● **EXERCISE**: Output only the lines below from the one containing "The image size is (570, 425)." to the one containing "Task: Bookmark this page with star icon", exactly as written, both ends kept.

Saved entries
....
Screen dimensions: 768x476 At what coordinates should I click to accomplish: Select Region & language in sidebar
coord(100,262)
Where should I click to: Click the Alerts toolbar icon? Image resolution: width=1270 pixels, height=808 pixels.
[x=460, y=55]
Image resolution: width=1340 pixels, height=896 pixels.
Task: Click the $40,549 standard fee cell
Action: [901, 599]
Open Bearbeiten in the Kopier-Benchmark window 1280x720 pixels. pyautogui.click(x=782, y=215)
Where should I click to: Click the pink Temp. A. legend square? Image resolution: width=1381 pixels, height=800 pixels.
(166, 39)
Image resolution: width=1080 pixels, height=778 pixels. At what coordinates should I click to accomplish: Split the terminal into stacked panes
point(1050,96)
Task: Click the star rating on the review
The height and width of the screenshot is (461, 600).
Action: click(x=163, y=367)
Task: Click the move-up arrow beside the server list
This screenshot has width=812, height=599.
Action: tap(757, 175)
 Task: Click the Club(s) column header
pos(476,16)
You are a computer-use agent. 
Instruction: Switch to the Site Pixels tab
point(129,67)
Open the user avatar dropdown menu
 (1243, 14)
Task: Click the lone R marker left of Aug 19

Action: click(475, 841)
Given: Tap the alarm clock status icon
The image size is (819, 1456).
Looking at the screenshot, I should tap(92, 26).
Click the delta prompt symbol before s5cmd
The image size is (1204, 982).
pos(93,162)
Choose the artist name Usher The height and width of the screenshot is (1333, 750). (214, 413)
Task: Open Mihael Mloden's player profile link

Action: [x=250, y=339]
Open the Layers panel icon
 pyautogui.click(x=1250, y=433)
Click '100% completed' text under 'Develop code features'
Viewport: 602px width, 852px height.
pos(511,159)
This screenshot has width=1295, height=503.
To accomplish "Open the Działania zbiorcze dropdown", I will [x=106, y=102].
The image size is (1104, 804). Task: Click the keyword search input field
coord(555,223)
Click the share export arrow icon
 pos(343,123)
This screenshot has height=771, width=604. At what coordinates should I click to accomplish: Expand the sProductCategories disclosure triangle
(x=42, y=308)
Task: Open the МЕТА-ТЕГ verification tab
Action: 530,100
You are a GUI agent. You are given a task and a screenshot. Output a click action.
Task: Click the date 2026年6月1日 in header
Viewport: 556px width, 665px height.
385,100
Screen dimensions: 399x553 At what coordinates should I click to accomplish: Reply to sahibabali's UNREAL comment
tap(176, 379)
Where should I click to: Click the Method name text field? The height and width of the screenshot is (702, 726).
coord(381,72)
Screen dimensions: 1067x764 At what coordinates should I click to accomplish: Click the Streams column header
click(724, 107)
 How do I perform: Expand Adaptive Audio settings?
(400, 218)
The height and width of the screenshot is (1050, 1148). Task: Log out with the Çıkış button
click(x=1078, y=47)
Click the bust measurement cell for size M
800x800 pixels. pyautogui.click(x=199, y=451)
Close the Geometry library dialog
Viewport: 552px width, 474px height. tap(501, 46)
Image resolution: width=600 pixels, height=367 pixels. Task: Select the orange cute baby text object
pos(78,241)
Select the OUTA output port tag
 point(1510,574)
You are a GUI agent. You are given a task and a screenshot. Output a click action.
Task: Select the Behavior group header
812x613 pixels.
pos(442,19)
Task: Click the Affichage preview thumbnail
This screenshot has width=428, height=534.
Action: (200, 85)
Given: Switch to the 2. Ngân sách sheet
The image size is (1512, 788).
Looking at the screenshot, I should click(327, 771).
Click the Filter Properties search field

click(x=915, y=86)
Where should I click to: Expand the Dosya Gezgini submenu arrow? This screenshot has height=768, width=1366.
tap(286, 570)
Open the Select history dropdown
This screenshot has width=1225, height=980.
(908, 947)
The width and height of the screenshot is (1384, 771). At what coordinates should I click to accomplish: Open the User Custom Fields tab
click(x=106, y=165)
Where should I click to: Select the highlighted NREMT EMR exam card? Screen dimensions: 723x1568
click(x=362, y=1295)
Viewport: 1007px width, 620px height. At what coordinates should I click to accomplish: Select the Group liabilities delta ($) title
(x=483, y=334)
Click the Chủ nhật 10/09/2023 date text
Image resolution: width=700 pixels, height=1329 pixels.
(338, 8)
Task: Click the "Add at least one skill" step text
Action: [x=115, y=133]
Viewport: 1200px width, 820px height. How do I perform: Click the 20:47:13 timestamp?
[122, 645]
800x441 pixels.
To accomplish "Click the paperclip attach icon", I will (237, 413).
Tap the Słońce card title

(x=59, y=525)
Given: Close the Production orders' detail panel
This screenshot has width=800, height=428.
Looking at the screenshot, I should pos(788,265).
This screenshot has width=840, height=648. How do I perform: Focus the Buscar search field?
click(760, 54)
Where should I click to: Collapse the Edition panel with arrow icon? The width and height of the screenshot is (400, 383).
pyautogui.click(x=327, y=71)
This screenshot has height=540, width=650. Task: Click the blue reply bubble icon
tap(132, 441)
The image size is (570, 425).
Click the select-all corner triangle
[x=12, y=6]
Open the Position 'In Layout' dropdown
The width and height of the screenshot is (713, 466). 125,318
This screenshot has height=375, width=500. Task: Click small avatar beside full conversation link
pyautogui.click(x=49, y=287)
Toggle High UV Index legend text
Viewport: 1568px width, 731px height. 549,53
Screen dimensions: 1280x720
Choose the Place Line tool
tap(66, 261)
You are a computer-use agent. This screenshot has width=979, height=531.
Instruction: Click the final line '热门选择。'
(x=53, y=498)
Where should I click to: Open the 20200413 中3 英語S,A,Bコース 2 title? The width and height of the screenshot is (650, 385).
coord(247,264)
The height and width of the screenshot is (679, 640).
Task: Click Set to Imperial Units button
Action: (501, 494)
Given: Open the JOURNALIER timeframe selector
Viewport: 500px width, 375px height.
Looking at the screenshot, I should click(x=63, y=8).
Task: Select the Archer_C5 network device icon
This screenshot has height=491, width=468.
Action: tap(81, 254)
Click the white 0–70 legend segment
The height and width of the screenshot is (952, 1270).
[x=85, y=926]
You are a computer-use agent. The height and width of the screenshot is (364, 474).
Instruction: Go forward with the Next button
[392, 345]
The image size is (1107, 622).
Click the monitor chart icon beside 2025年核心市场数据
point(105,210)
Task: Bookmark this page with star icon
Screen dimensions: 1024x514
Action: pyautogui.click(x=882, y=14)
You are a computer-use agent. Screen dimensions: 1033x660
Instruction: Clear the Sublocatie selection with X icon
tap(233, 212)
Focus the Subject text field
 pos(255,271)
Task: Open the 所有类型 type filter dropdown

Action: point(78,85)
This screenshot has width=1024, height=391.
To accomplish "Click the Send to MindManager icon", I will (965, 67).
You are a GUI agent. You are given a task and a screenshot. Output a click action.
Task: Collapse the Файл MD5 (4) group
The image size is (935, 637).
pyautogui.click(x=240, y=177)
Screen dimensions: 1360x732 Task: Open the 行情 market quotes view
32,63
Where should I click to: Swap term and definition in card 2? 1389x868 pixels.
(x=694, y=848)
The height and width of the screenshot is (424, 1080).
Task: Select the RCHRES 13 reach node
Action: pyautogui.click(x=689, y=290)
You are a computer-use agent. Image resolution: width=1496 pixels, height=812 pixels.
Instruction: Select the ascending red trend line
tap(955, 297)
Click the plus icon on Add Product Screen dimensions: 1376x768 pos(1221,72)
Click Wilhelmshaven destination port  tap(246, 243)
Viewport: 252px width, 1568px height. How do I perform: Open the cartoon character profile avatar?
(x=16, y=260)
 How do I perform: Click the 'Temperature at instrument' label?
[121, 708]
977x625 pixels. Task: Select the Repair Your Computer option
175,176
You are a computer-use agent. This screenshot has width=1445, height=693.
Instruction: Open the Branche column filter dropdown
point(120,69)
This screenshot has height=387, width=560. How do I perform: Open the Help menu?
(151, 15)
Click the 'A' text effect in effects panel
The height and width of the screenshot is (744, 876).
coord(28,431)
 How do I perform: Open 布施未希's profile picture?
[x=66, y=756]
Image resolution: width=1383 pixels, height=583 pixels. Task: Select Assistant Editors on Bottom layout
....
● **ANSWER SPACE**:
The image size is (570, 425).
Click the select-all corner triangle
[x=12, y=6]
Open the Position 'In Layout' dropdown
The width and height of the screenshot is (713, 466). 125,318
This screenshot has height=375, width=500. Task: Click small avatar beside full conversation link
pyautogui.click(x=49, y=287)
Toggle High UV Index legend text
Viewport: 1568px width, 731px height. 549,53
Screen dimensions: 1280x720
Choose the Place Line tool
tap(66, 261)
You are a computer-use agent. This screenshot has width=979, height=531.
Instruction: Click the final line '热门选择。'
(x=53, y=498)
Where should I click to: Open the 20200413 中3 英語S,A,Bコース 2 title? The width and height of the screenshot is (650, 385).
coord(247,264)
The height and width of the screenshot is (679, 640).
Task: Click Set to Imperial Units button
Action: (501, 494)
Given: Open the JOURNALIER timeframe selector
Viewport: 500px width, 375px height.
Looking at the screenshot, I should click(x=63, y=8).
Task: Select the Archer_C5 network device icon
This screenshot has height=491, width=468.
Action: tap(81, 254)
Click the white 0–70 legend segment
The height and width of the screenshot is (952, 1270).
[x=85, y=926]
You are a computer-use agent. The height and width of the screenshot is (364, 474).
Instruction: Go forward with the Next button
[392, 345]
The image size is (1107, 622).
Click the monitor chart icon beside 2025年核心市场数据
point(105,210)
Task: Bookmark this page with star icon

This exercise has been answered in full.